TASK 1: How many galaxy cluster systems does the GOGREEN survey described in the data release announcement cover?
TASK 2: Pick up the GOGREEN data release announcement after its last sentence and continue it.
PASSAGE below:
We are pleased to announce a virtual meeting for the presentation of the first GOGREEN Data release and science results, hosted by the Waterloo Centre for Astrophysics. The public portion of the meeting will run from 10am-2pm EDT on Monday Aug 24, and 10am-12pm EDT on Tuesday Aug 25. To be included on future emails, and to receive the password-protected Zoom link on August 21, please register here. There is no registration fee. A preliminary agenda will be released shortly.
GOGREEN is a spectroscopic and photometric survey of 21 galaxy cluster systems at 1<z<1.5. Its foundation is a Gemini Large and Long Program conducted over five years (2014-2019), using GMOS imaging and spectroscopy to characterize galaxy populations in these clusters. In addition, deep (AB>24) multiwavelength imaging from ground and space (including Spitzer and HST/WFC3) has been obtained for all systems. The Data Release includes fully reduced images and spectra, with catalogues of advanced data products including redshifts, line strengths, stellar masses and rest-frame colours. Spectroscopy, imaging and catalogues from the GCLASS survey (Muzzin et al. 2012) of clusters at slightly lower redshift 0.8<z<1.3 is also included in the Release.
End of PASSAGE.
DATA SHOWN below:
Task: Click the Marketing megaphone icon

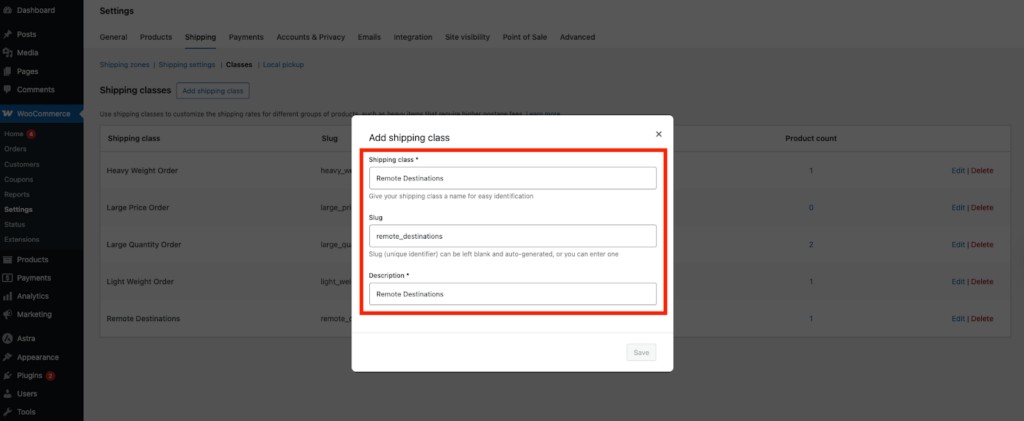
End of DATA SHOWN.
WRITTEN ANSWER 1: 21 galaxy cluster systems at 1<z<1.5.

WRITTEN ANSWER 2:
The GOGREEN survey was optimized to tackle key questions around the evolution of galaxies. To this end there was an emphasis on obtaining unbiased spectroscopy over a wide range of stellar masses (Mstar> 2 x 1010M☉ ) and halo masses (1013 - 1015M☉), at a redshift approaching the peak of the star formation activity in the Universe. The combined spectroscopic sample of GCLASS and GOGREEN includes over 2000 redshifts, including nearly 800 cluster members.
In addition to a description of the data, the meeting will include a summary of published and forthcoming science results from the survey. These results include an analysis of how the main sequence of star-forming galaxies depends on their environment at 1<z<1.5, and how the quiescent galaxy population is built up over time. We find strong evidence that the physical processes responsible for the quenching of star formation in dense environments at z>1 are fundamentally different from those that dominate clusters at z=0.